The skillCode column is disjoint from (D) Achievement’s identifier, and the skillCode column is exactly (E) Skill’s identifier. This is the ‘works on’ column that appears in the precedence chart below as Aid(D):skillCode and Bid(E):skillCode.
These decisions result in the following precedence chart:
Result relation name and base: This M-1, non-symmetric Match Join case with A at the peak and B at the lower end of the symbol always results in a result relation whose base is the same as input relation A. So in this case the base of the result relation is Achievement and therefore its identifier is the same as Achievement’s (achId). The phrase “with its Skill data” is a succinct and accurate way of completing the naming of the result relation in this case.
Tip
Look for this naming convention and base determination for the M-1 non-symmetric cases that follow in the next 2 sections and in the English practice queries below in this section. This is the way to name these result relations and easily determine the base.
It’s time to look carefully at an SQL query for this example, along with alternate syntax (there is never just one way in our languages, it seems; but this is usually helpful once we have practiced and learned them).

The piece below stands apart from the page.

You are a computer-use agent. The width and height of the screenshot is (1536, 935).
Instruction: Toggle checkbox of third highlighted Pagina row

The first tab below illustrates the traditional syntax that makes the times clear in the FROM clause, the filter clear in the WHERE clause, and the reduce clear in the SELECT clause.
In the second tab is an alternate syntax that looks a little bit more like the precedence chart, describing A INNER JOIN B ON A.skillCode = B.skillCode. You still need to explicitly list the columns to appear in the result in the SELECT CLAUSE.
Warning
In SQLite and many other DBMSs, when using syntax like these first 2 tabs, we must list all of the columns of the B relation except the one we are matching over explicitly. A.*, B.* in the SELECT clause results in a table, because 2 columns would have the same name in this case.

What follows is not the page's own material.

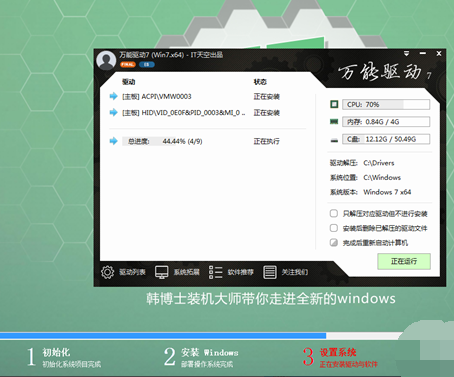Open the 系统拓展 monitor icon
This screenshot has width=454, height=377.
coord(162,272)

The third tab shows a syntax that works in only this special case of match join, M - 1, where we are matching over the column in relation A that has the same name and is the foreign key into relation B. The database software is able to infer the match on equality over the shared column name, so the match is omitted. Also, the system knows to eliminate one copy of that column and automatically performs the reduce. This syntax is handy, but only useable in this situation. It occurs so often in our databases, however, that it is nice to have this shortcut syntax.
achId |
creatureId |
skillCode |
proficiency |
achDate |
test_townId |
---|---|---|---|---|---|
1 |
1 |
A |
3 |
2020-07-24 21:37:53 |
a |
2 |
1 |
E |
3 |
2017-09-15 15:35:00 |
d |
3 |
1 |
A |
3 |
2018-07-14 14:00:00 |
a |
4 |
1 |
E |
3 |
2020-07-24 21:37:53 |
d |
5 |
5 |
Z |
6 |
2016-04-12 15:42:30 |
t |
6 |
3 |
Z |
4 |
2018-07-15 00:00:00 |
be |
7 |
3 |
Z |
4 |
2018-07-15 00:00:00 |
be |
8 |
3 |
Z |
4 |
2018-07-15 00:00:00 |
be |
9 |
4 |
Z |
3 |
2018-06-10 00:00:00 |
a |
10 |
11 |
PK |
10 |
1998-08-15 00:00:00 |
le |
11 |
12 |
PK |
10 |
2016-05-24 00:00:00 |
le |
12 |
13 |
PK |
10 |
2012-08-06 00:00:00 |
le |
13 |
8 |
PK |
1 |
NULL |
t |
14 |
9 |
THR |
10 |
2018-08-12 14:30:00 |
mv |
15 |
10 |
THR |
10 |
2018-08-12 14:30:00 |
mv |
16 |
7 |
B2 |
19 |
2017-01-10 16:30:00 |
d |
17 |
9 |
B2 |
19 |
2017-01-10 16:30:00 |
d |
18 |
4 |
TR4 |
85 |
2012-07-30 00:00:00 |
le |
19 |
5 |
TR4 |
85 |
2012-07-30 00:00:00 |
le |
20 |
2 |
TR4 |
85 |
2012-07-30 00:00:00 |
le |
21 |
1 |
TR4 |
85 |
2012-07-30 00:00:00 |
le |
22 |
9 |
D3 |
8 |
2020-07-24 16:37:53 |
sw |
23 |
13 |
D3 |
8 |
2020-07-24 16:37:53 |
sw |
24 |
7 |
D3 |
8 |
2020-07-24 16:37:53 |
sw |
skillCode |
skillDescription |
maxProficiency |
minProficiency |
origin_townId |
---|---|---|---|---|
A |
float |
10 |
-1 |
b |
B2 |
2-crew bobsledding |
25 |
0 |
d |
C2 |
2-person canoeing |
12 |
1 |
t |
D3 |
Australasia debating |
10 |
1 |
NULL |
E |
swim |
5 |
0 |
b |
O |
sink |
10 |
-1 |
b |
PK |
soccer penalty kick |
10 |
1 |
le |
THR |
three-legged race |
10 |
0 |
g |
TR4 |
4x100 meter track relay |
100 |
0 |
be |
U |
walk on water |
5 |
1 |
d |
Z |
gargle |
5 |
1 |
a |
Tip
This M-1 match join over the foreign key column in input relation A to the identifier of input relation B is referred to in the database community as the natural join. This is why there is a special syntax for completing it in SQLite that uses those keywords. A master data analyst learns to naturally use natural join to complete many analyses.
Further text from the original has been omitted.